The issue that comes up is whether the artwork in question actually belonged to the art dealer, or whether it simply hung in his gallery to be sold. According to Heuss, that is very difficult to determine.

Systematic misappropriation

A failed painter himself, Adolf Hitler started "collecting" art shortly after he rose to power in 1933. The owners of artworks which appealed to the Führer were simply forced to give away their valuable possessions.

Jewish collectors and gallery owners were particularly affected, while valuable works were also taken from private individuals and Jewish institutions.

Hitler dreamed of opening a monumental art museum in his hometown of Linz in Austria. Other Nazi leaders like Hermann Göring also amassed large art collections via unethical means.

Pablo Picasso's "Madame Soler"
Picasso's "Madame Soler," also in dispute, has an estimated market value of $50 millionImage: picture-alliance/dpa

In Germany and Austria and later in the Netherlands, Belgium and France - wherever the Nazis had claimed power - museums and private owners were robbed of their possessions. Laws were adjusted to legitimize many of these thefts.

The looted works were meticulously recorded in lists, except in eastern Europe. That made it much more difficult after the war to locate the owners there.

In the last weeks of the war, special Allied units were tasked with tracking the artworks that had been stolen and hidden by the Nazis.

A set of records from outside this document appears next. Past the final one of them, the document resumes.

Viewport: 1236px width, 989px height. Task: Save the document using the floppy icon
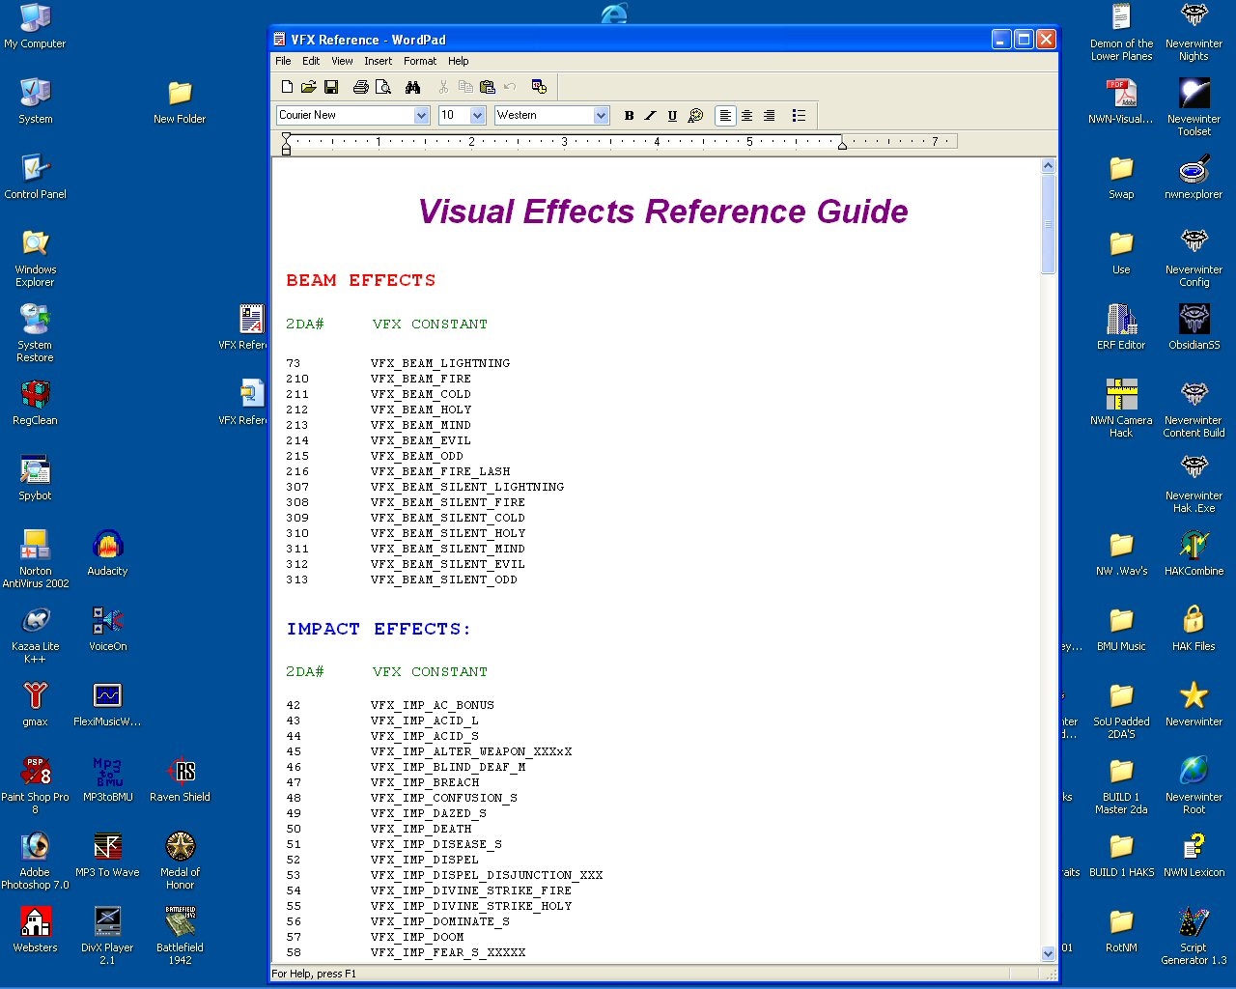[x=330, y=87]
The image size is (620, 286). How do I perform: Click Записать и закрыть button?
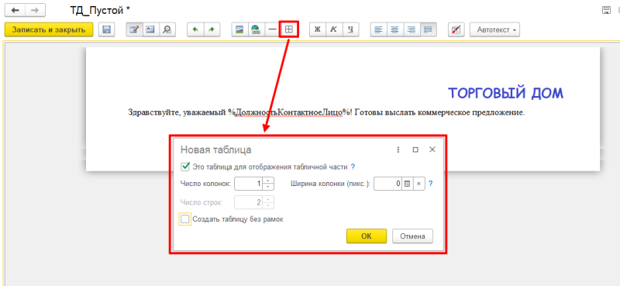click(x=49, y=30)
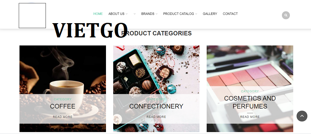
Task: Open the Confectionery category title
Action: point(156,106)
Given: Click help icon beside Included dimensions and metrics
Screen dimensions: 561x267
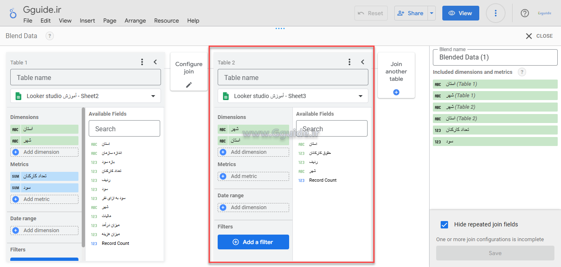Looking at the screenshot, I should (522, 72).
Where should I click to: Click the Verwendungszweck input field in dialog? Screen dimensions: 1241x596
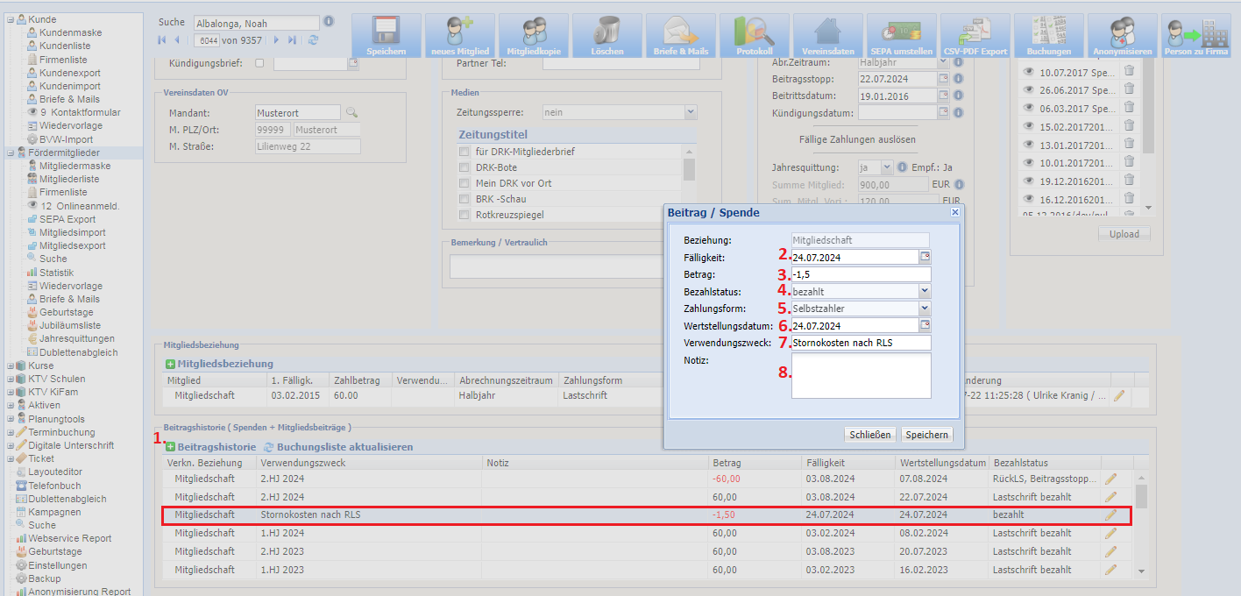coord(861,343)
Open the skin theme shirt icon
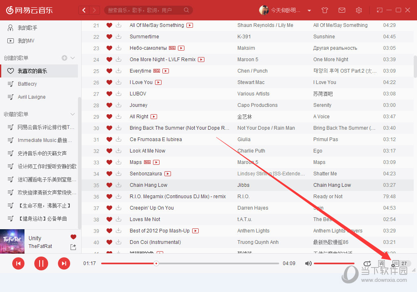 pyautogui.click(x=325, y=10)
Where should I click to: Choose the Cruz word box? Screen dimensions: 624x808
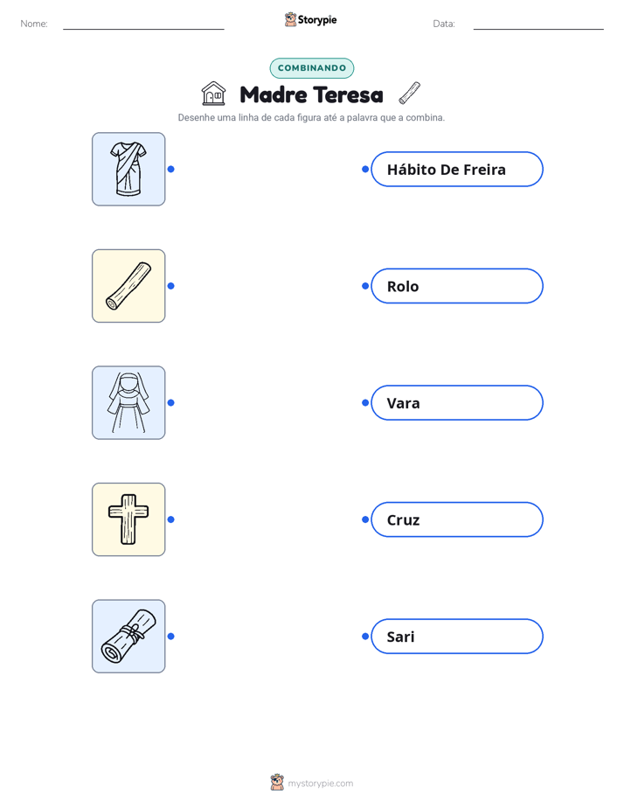(457, 519)
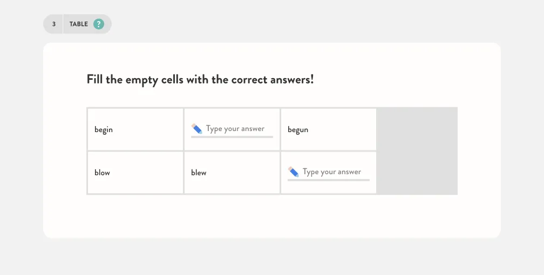Click the question number 3 badge
The height and width of the screenshot is (275, 544).
click(x=54, y=24)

"Many pieces were returned directly following the war," Olényi von Husen said. "In 1945, people were very aware that purchases had been made that weren't lawful."

Too late to act?

In many cases, however, it was not possible to determine the rightful owner. In the 1950s and 1960s, Germany enacted a number of laws to support restitution - but they weren't always enforced.

"The worst thing about the restitution history after 1945 in West Germany was that in the 50s people thought that it was over, that it had been dealt with, and that too much time had passed," said Anja Heuss. "And indeed, legally speaking, the thefts had fallen under the statute of limitations."

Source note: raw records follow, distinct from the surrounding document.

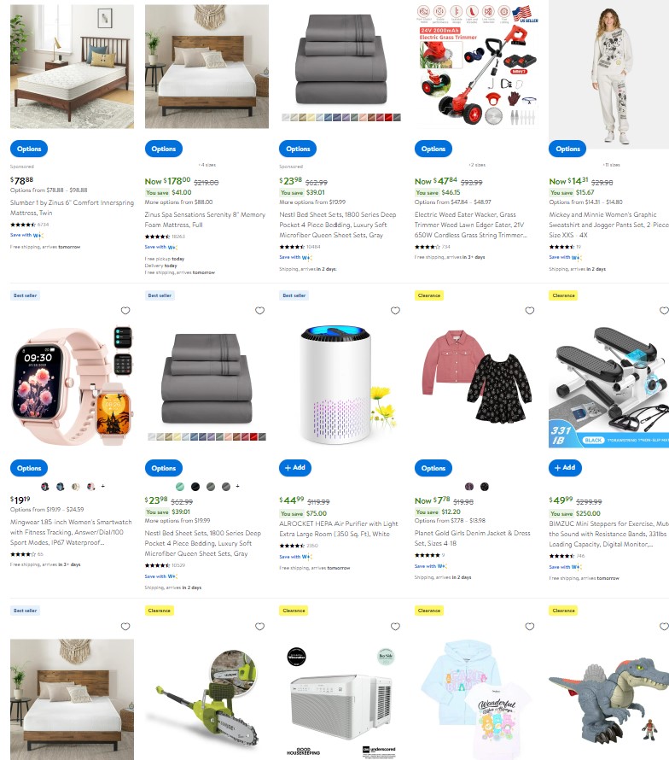Viewport: 669px width, 760px height.
Task: Pick black swatch for Planet Gold jacket set
Action: pyautogui.click(x=485, y=487)
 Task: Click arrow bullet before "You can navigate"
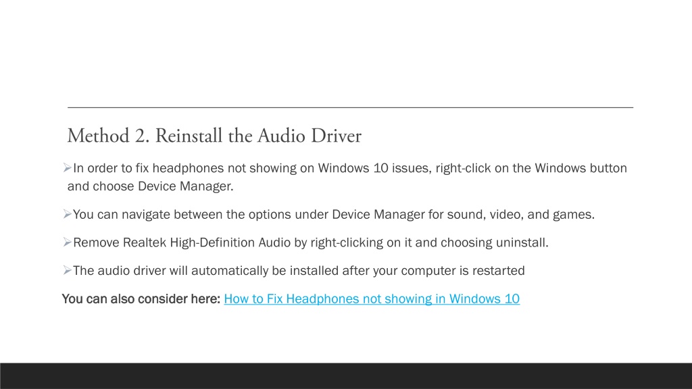[x=67, y=214]
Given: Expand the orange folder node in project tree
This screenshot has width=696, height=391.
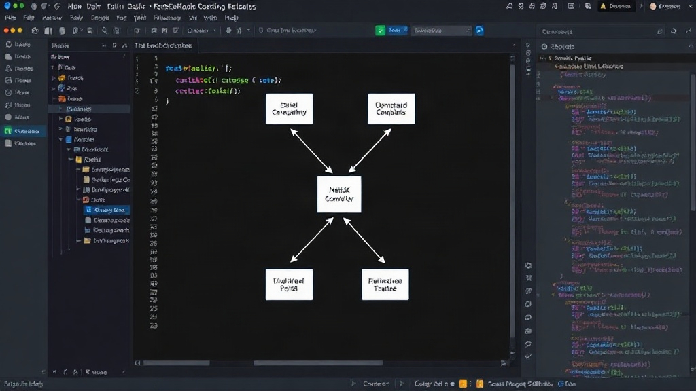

In communist East Germany, no one was concerned with the restitution of art that had been stolen by the Nazis. It wasn't until reunification in 1990 and the end of the Cold War that attitudes began to change.

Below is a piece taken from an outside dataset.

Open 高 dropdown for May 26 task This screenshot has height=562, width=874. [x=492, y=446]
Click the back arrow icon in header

Finally, in 1998, 44 countries got together and signed the so-called Washington Conference Principles, which called for an investigation into cases of plundered art and a fair resolution. Legally speaking, the treaty had no teeth, but it nevertheless had a moral impact.

"A lot has happened in people's heads since the Washington Conference Principles," Heuss said. At that time, the popular opinion was that a statute of limitations should not apply to Nazi art theft and that restitution was the ideal solution, even though according to law it was too late to claim ownership of the works.

"In Germany we consider it a voluntary negotiated agreement," he added.

Allied soldiers with Rembrandt's self-portrait in a mine near Heilbronn, in 1945
In 1945, Allied soldiers discovered Rembrandt's self-portrait in a mine near HeilbronnImage: National Archives and Records Administration, College Park, MD

The will to find closure

Since then, several institutions have been founded in Germany to deal with researching and, in some cases, returning plundered art.

"The result of the Washington Conference Principles was that the German museums received a helping hand," said Olényi von Husen.

Provenance research has been better equipped, mediation committees have been founded, and openness toward restitution has increased. Nonetheless, each dispute sparks a new conflict between the parties involved.

The fact that many of the original owners of the stolen works have since passed away and their heirs live abroad in many cases only complicates the process.

To be a good provenance researcher, you need to be not only an art history expert, but also a historian and a lawyer with international experience, say Anja Heuss and Britta Olényi von Husen.

Even seven decades on, the Kokoschka case in Cologne and the Klee case in Munich will certainly not be the last instances of disputed art in Germany.